Writing in The New England Journal of Medicine, Lisa Harris, a professor of reproductive health at the University of Michigan, asked, “What does the risk of death have to be, and how imminent must it be? Might abortion be permissible in a patient with pulmonary hypertension, for whom we cite a 30-to-50% chance of dying with ongoing pregnancy? Or must it be 100%?”

“It’s not like a switch that goes off or on that says, ‘OK, this person is bleeding a lot, but not enough to kill them,’ and then all of a sudden, there is bleeding enough to kill them,” Harris expanded on her point to NBC News. “It’s a continuum, so even how someone knows where a person is in that process is really tricky.”

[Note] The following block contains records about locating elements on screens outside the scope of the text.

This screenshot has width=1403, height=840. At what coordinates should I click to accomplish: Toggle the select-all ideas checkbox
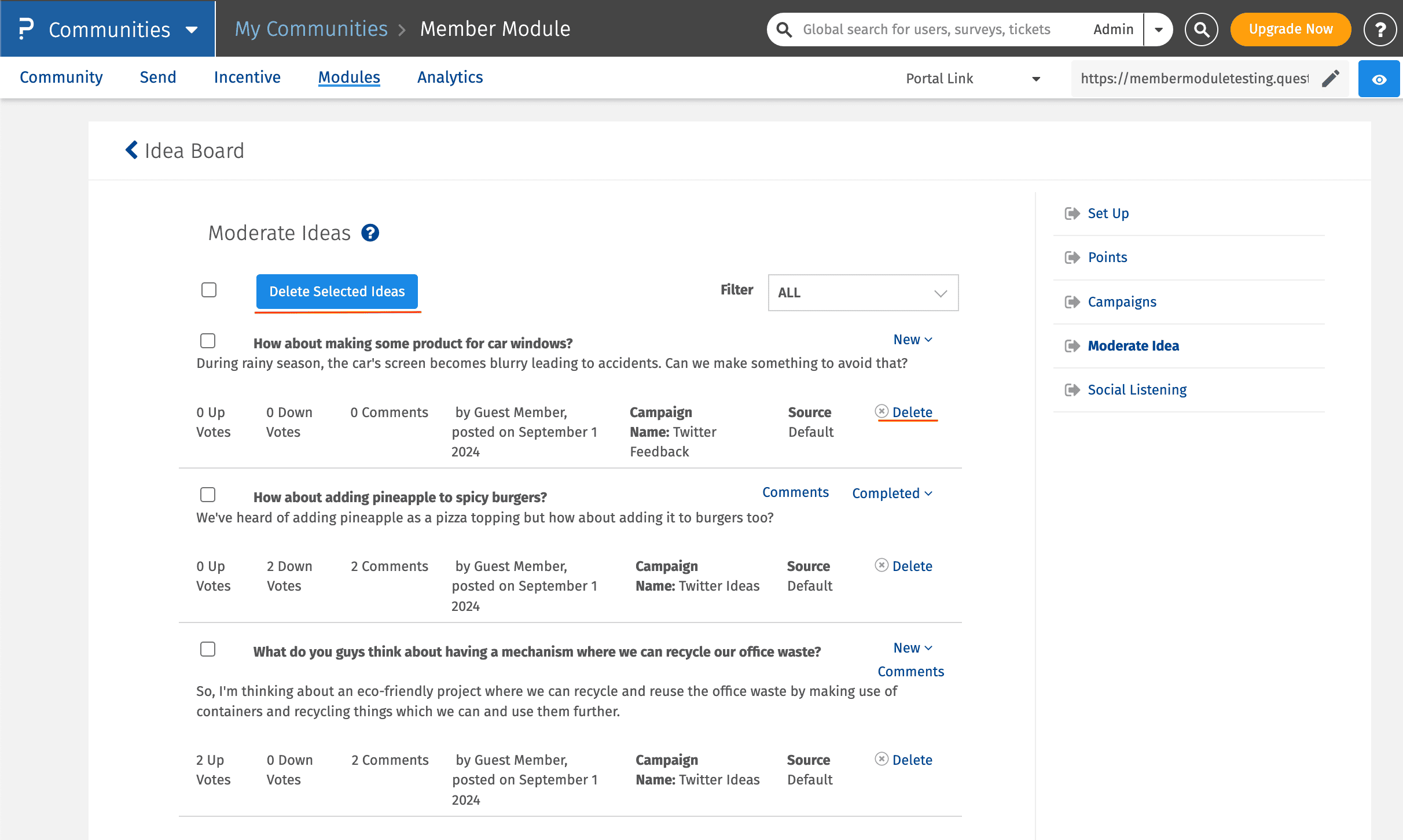(209, 290)

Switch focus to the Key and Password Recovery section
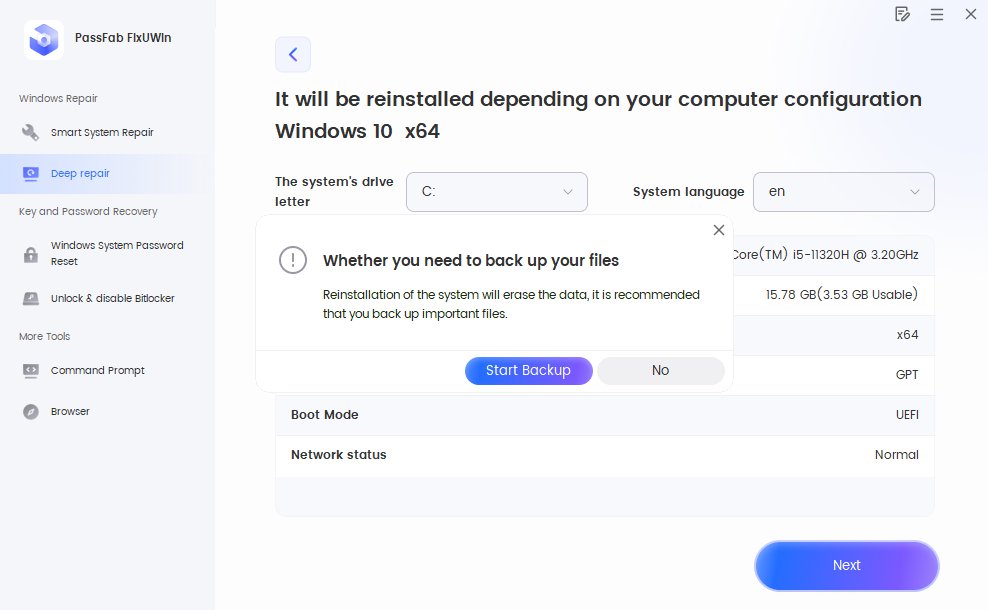(x=88, y=211)
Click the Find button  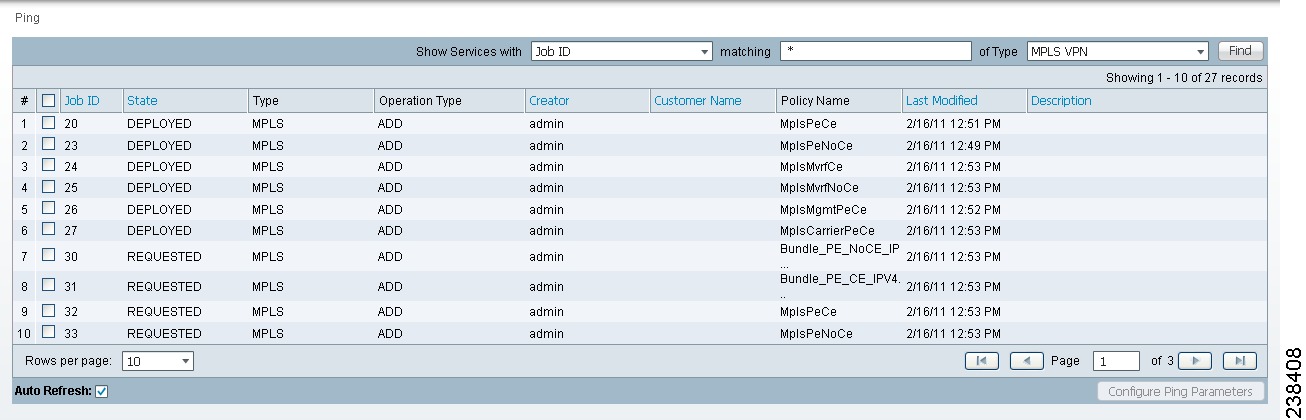pos(1240,51)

What’s really important and sad is that you really can’t keep the patient’s best interest in mind,” sociologist and associate professor of obstetrics and gynecology at the University of California San Francisco Lori Freedman told Vox. “Her suffering is not accounted for at all. Even if they can keep her from having long-term harm, she’s still going to have worse care. She’s still going to be stalled and scared for longer.”

Abortion bans will kill—not just when people seek unsafe, unregulated care and pay the price, but when doctors look at patients whose lives are genuinely threatened by their pregnancies and … hesitate. Republicans are intimidating doctors away from providing lifesaving care, and “the law has a life-of-the-mother exception” is no defense against the real-world outcomes here.